29.20	28.6	25.87	21.00
a	a

Then calculate the difference between the largest and third-largest means, \(29.20 - 25.87=3.33\), which exceeds the critical \(w\) of 2.824, so we can label these with a "b" to show this difference is significant:

29.20	28.6	25.87	21.00
a	a	b

Now we have to consider whether or not the second-largest and third-largest differ significantly. This is a step that sets up a back-and-forth process. Here \(28.6 - 25.87 = 2.73\), less than the critical \(w\) of 2.824, so these two means do not differ significantly. We need to add a factor of "b" to show this:

29.20	28.6	25.87	21.00
a	ab	b

Continuing down the line, we now calculate the next difference: \(28.60 - 21.00=7.60\), exceeding the critical \(w\), so we now add a "c":

29.20	28.6	25.87	21.00
a	ab	b	c

Again, we need to go back and check to see if the third-largest also differs from the smallest: \(25.87 - 21.00=4.87\), which it does. So we are done.

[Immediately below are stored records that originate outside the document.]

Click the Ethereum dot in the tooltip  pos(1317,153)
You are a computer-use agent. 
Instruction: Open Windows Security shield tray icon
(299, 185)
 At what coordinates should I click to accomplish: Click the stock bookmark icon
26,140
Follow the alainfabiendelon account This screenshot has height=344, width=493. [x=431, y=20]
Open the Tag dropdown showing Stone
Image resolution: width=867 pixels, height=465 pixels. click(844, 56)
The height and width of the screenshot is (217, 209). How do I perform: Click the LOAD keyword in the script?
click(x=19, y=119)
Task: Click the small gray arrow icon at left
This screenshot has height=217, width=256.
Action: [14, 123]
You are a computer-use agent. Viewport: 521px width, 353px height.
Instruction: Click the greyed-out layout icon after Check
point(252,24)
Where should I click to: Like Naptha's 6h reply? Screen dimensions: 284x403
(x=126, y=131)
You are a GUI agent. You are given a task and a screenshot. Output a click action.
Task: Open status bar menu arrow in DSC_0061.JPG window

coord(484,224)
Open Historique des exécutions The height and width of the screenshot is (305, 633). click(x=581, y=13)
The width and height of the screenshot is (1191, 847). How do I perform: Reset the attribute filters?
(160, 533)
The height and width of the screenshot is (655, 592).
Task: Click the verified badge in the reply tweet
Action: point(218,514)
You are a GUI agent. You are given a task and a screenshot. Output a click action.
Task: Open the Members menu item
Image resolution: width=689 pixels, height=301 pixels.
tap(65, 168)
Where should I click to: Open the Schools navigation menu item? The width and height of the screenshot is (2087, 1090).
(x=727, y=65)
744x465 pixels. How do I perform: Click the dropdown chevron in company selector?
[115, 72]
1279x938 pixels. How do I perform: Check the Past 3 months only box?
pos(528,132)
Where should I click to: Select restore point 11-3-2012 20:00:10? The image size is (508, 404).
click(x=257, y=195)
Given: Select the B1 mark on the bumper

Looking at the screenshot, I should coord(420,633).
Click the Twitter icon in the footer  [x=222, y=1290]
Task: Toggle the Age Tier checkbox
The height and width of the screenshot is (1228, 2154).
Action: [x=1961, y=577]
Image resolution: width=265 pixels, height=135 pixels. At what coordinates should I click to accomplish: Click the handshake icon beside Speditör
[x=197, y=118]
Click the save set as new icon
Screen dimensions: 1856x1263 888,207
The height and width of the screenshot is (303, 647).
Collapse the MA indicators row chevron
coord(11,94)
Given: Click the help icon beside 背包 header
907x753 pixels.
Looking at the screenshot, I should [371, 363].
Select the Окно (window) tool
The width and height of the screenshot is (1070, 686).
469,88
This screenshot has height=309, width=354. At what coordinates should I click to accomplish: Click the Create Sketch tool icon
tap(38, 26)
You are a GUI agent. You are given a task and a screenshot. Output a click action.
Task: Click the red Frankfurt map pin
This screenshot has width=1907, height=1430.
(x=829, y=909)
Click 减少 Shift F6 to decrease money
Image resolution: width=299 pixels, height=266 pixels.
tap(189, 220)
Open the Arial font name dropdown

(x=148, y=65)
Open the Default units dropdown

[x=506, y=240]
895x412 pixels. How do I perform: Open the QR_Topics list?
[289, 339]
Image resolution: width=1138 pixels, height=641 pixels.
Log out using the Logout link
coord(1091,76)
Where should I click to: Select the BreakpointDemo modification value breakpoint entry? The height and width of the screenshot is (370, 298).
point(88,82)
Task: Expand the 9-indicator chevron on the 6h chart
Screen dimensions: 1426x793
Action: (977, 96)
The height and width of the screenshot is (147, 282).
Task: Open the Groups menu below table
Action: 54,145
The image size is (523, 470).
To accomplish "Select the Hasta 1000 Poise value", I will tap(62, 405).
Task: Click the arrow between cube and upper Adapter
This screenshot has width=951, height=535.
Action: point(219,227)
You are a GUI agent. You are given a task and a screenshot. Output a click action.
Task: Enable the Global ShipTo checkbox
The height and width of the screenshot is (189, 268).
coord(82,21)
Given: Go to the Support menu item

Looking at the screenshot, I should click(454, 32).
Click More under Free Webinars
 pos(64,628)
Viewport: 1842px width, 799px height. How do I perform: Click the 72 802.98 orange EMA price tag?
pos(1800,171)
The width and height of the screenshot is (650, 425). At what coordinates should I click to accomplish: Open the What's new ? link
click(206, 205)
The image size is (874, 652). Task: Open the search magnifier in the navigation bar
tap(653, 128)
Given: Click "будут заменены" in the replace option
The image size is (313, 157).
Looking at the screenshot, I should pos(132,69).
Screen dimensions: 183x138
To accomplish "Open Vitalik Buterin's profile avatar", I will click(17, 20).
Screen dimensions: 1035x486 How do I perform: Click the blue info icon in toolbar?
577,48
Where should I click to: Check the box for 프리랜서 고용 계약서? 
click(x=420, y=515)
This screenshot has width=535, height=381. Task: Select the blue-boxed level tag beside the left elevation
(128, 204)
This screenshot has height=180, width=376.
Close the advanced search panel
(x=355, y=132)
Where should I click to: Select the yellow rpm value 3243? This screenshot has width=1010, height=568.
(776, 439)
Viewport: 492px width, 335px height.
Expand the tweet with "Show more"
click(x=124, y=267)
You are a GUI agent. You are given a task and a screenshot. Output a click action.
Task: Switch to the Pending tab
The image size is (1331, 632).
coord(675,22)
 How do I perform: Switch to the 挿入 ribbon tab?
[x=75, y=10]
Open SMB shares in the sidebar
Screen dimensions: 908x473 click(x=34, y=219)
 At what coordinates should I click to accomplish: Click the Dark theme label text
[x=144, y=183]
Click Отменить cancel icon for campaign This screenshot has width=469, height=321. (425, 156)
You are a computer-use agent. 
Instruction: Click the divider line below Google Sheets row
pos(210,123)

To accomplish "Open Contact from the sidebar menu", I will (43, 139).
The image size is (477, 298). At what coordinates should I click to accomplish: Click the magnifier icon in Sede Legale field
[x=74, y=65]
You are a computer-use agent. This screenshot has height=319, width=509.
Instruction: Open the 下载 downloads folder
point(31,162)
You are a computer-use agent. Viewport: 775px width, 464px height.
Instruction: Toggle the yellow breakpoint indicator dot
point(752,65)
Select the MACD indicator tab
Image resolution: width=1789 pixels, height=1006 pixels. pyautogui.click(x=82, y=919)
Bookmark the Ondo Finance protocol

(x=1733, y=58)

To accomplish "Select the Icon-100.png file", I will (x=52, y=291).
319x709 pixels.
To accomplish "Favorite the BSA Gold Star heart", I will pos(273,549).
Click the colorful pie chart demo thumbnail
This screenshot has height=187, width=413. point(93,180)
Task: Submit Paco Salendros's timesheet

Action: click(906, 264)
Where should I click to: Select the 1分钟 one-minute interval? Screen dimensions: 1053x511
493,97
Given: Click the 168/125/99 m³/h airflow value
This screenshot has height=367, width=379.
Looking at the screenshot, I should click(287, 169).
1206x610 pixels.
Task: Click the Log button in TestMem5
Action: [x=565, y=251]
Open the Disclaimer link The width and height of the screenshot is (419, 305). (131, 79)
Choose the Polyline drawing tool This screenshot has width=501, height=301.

These letters can be added to figures summarizing the results of the ANOVA.

The Tukey procedure explained above is valid only with equal sample sizes for each treatment level. In the presence of unequal sample sizes, more appropriate is the Tukey-Cramer Method, which calculates the standard deviation for each pairwise comparison separately. This method is available in SAS, R, and most other statistical softwares.